Slow reading of poetry is becoming a favourite way of recovering a sense of slow. Some of the most important human experiences require us to take our time, or better, to take the time it takes to listen, see, understand, appreciate, enjoy, allow ourselves to be spoken to from outside ourselves. And the time it takes isn't the time I can spare, but the time it takes for that other voice to speak. So whether that voice is Brahms' Violin Concerto, a tern diving into blue sea, the distant profile of a mountain I climbed years ago, Rublev's Icon of The Trinity above my desk, a sycamore tree aflame with autumn, food lovingly prepared and eaten in friendship, shared silence with the love of our life, or poetry – these are voices that are raoutinely obscured, obliviously silenced by the noise of undeterred preoccupations and the clatter of a life too busy to want to hear them.

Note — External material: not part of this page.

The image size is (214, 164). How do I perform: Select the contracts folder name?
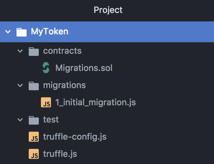(x=62, y=51)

Amongst those from whom I am currently re-learning the gift of slow listening, is Denise Levertov. She would have rejected the description of her work as 'Christian' poetry – rather it is the poetry of one who during her life as a poet, came to deep convictions through an inward conversion, expressed in words and ideas recognisably Christian. Not so much Christian poetry as and increasingly recognisably Christian theology giving form and tone to her way of seeing and saying the world. Here are a couple of short poems to read………slowly…..more than once…

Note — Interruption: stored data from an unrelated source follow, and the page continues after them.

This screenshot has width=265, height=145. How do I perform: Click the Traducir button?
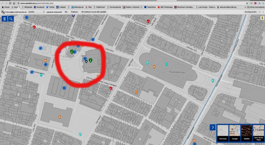click(x=74, y=12)
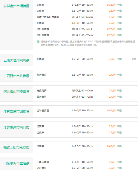Click the 0.35/斤 price for 红莴笋
The height and width of the screenshot is (170, 138).
[111, 5]
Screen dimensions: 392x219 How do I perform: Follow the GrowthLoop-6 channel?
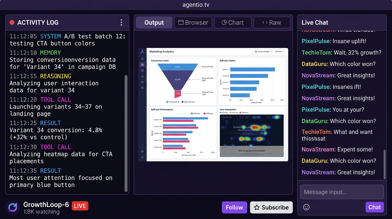pos(234,207)
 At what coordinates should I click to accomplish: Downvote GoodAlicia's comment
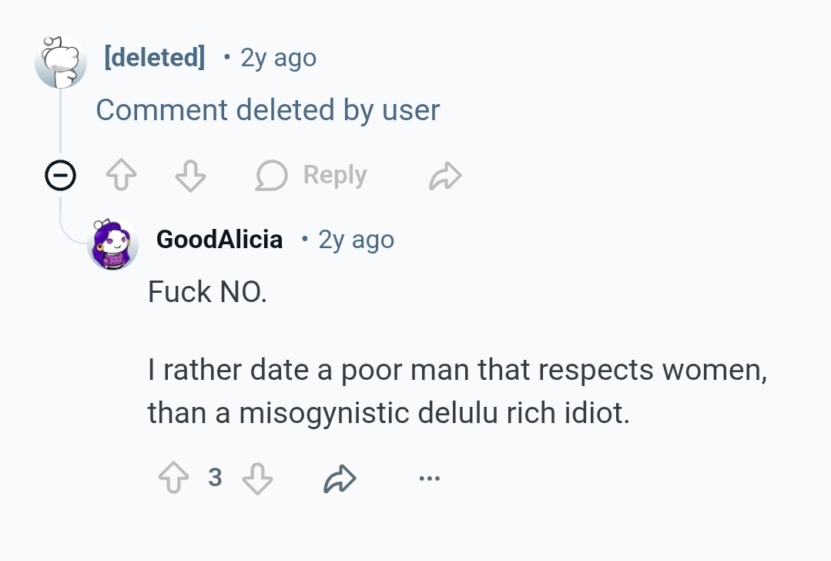coord(257,479)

I had grasped God's garment in the void
but my hand slipped
on the rich silk of it.
The 'everlasting arms' my sister loved to remember
must have upheld my leaden weight
from falling, even so,
for though I claw at empty air and feel
nothing, no embrace,
I have not plummetted.
The Avowal (Recalling the 300th Birthday of George Herbert, 1983)
As swimmers dare
to lie face to the sky
and water bears them,
as hawks rest upon air
and air sustains them,
so would I learn to attain
freefall, and float
into Creator Spirit's deep embrace,
knowing no effort earns
that all-suurounding grace.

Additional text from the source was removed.